In the face of the jobs crisis facing North Carolina, these long-term and short-term policies can play a critical role in putting people back to work and ensuring widely shared prosperity for all of the state’s residents.

 

6 Comments

  1. Nonanon

    September 4, 2012 at 4:36 pm

    I see, don’t lay people off, and workshare, really?

    We’re in the midst of an inflationary depression, with no end in sight, and you would apply band-aids.

    The problem isn’t with state spending, it’s out of control federal spending, which has replaced private sector investment. Let’s call a spade a spade, and admit until federal spending is brought under control, nothing else will be fixed. If it isn’t, unemployment is going to seem a minor annoyance.

  2. Allan Freyer

    September 4, 2012 at 5:54 pm

    The problem with claiming an inflationary depression is the absence of either inflation or a depression. According to standard benchmarks, CPI comes in at about 1.4%, which is extremely low historically (http://inflationdata.com/inflation/Inflation_Rate/CurrentInflation.asp), and GDP has grown for 12 straight quarters, albeit anemically. By definition, recessions (or depressions) don’t occurr without two straight quarters of negative growth in GDP.
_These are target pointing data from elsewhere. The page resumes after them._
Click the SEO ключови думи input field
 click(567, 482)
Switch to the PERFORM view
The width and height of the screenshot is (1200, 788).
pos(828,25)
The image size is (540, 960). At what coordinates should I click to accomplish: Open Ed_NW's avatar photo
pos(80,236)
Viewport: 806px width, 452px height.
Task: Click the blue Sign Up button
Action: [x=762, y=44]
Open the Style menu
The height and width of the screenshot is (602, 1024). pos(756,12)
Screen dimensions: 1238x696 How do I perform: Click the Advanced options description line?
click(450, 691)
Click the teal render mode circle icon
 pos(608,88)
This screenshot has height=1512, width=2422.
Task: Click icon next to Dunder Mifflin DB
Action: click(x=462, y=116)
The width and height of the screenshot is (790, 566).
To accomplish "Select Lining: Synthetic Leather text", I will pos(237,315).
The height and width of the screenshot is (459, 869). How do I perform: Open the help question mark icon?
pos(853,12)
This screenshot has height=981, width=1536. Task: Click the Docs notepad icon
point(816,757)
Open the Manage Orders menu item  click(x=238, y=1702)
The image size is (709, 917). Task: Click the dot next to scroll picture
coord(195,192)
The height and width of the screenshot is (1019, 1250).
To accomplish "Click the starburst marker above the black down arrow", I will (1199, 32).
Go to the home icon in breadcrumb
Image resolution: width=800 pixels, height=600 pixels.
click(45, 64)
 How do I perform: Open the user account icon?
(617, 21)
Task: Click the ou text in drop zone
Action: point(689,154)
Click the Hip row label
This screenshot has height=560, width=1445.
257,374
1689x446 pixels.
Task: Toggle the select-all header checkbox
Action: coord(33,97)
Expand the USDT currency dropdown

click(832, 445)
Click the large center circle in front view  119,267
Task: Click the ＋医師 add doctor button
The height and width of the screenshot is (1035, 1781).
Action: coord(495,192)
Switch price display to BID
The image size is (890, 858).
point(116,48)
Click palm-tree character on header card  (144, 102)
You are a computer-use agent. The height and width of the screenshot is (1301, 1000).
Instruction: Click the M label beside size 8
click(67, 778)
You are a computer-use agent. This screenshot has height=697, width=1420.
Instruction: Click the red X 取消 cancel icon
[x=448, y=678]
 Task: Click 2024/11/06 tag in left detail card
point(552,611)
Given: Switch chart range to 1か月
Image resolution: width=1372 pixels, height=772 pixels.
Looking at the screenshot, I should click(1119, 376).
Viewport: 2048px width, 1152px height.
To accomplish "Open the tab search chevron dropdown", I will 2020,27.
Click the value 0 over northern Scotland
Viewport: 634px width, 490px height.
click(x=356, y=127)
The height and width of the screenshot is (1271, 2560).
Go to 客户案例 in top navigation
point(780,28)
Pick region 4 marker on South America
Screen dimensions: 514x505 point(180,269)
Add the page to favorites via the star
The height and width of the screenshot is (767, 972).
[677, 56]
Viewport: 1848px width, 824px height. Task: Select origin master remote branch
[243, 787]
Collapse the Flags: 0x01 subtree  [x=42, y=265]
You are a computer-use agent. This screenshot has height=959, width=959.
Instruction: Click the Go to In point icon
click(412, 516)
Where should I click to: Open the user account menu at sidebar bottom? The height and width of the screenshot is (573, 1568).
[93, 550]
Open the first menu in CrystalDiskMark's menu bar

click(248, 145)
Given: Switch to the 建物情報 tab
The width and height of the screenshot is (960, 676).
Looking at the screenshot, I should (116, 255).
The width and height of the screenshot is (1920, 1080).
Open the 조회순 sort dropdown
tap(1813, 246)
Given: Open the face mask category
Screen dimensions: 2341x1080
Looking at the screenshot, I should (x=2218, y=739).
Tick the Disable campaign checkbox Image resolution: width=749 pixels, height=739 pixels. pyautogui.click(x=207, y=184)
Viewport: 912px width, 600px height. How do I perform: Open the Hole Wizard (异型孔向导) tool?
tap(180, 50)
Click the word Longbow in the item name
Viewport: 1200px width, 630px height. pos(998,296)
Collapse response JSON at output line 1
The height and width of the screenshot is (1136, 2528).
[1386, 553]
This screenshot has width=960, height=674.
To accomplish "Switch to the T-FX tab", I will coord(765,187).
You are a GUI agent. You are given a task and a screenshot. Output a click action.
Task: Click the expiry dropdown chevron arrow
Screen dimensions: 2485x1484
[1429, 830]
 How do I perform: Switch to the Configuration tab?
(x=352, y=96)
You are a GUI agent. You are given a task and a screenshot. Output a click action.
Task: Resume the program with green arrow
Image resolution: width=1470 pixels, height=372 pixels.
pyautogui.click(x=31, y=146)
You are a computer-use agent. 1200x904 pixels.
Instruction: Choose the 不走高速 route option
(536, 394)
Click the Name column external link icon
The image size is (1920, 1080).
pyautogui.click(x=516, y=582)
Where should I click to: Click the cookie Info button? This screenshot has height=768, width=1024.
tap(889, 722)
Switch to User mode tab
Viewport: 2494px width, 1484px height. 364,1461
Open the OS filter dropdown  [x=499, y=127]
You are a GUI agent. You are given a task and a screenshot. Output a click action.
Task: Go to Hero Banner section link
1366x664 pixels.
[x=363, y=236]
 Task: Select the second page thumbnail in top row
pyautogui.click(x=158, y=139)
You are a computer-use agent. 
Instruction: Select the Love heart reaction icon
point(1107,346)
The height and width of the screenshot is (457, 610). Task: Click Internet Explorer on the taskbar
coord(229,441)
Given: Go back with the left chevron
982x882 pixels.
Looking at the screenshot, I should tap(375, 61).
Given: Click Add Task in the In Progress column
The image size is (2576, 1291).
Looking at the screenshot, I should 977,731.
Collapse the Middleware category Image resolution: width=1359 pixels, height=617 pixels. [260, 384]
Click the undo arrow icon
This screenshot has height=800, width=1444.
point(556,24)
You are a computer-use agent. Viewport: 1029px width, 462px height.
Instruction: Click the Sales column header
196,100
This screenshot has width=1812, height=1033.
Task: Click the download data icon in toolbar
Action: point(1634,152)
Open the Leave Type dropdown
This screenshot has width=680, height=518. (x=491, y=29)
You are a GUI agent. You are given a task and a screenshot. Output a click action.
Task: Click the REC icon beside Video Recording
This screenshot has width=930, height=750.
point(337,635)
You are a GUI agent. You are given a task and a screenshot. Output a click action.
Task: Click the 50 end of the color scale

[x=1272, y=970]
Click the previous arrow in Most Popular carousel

    So given the nonexistent threat of inflation, how is cutting federal spending good for the economy?

  3. Alex

    September 4, 2012 at 7:18 pm

    Allan , do you not understand what a $16 trillion deficit will eventually do to an economy… a debt that grows by $10 million every minute of the day ?

  4. david esmay

    September 5, 2012 at 10:35 am

    Alex, apparently Bush, Ryan, Boehner, and McConnell didn’t when they threw care to the wind on their massive right-wing spending spree.

  5. Nonanon

    September 5, 2012 at 10:50 am

    You’re using the CPI as the benchmark for inflation and BLS “seasonally adjusted” figures for unemployment, it’s no wonder you don’t see an inflationary depression.

    What about the food stamp rolls, employment rates, wealth inequality? Are any of these red flags for you?

  6. Allan Freyer

    September 5, 2012 at 11:40 am

    Nonanon, thanks for your comment. If you’re arguing that there’s been an increase in economic hardship since 2001, and a corresponding increase in federal assistance to help mitigate that hardship, I completely agree with you. This is pretty much the central focus of this year’s State of Working NC report (which I highly recommend).

    But while these hardships are clearly real and clearly present challenges to far too many NCers, they don’t constitute an inflationary recession. To have an inflationary recession, by definition, we have to have abnormally high inflation and two straight quarters of negative GDP growth, neither of which we have.

    I am sincerely curious as to what measure of inflation you would use instead of CPI that would show that inflation is indeed abnormally high and acting as a drag on GDP. And I’m definately interested in how you would define “depression.”

    Also, what’s wrong with using seasonally adjusted BLS data when talking about employment trends over time?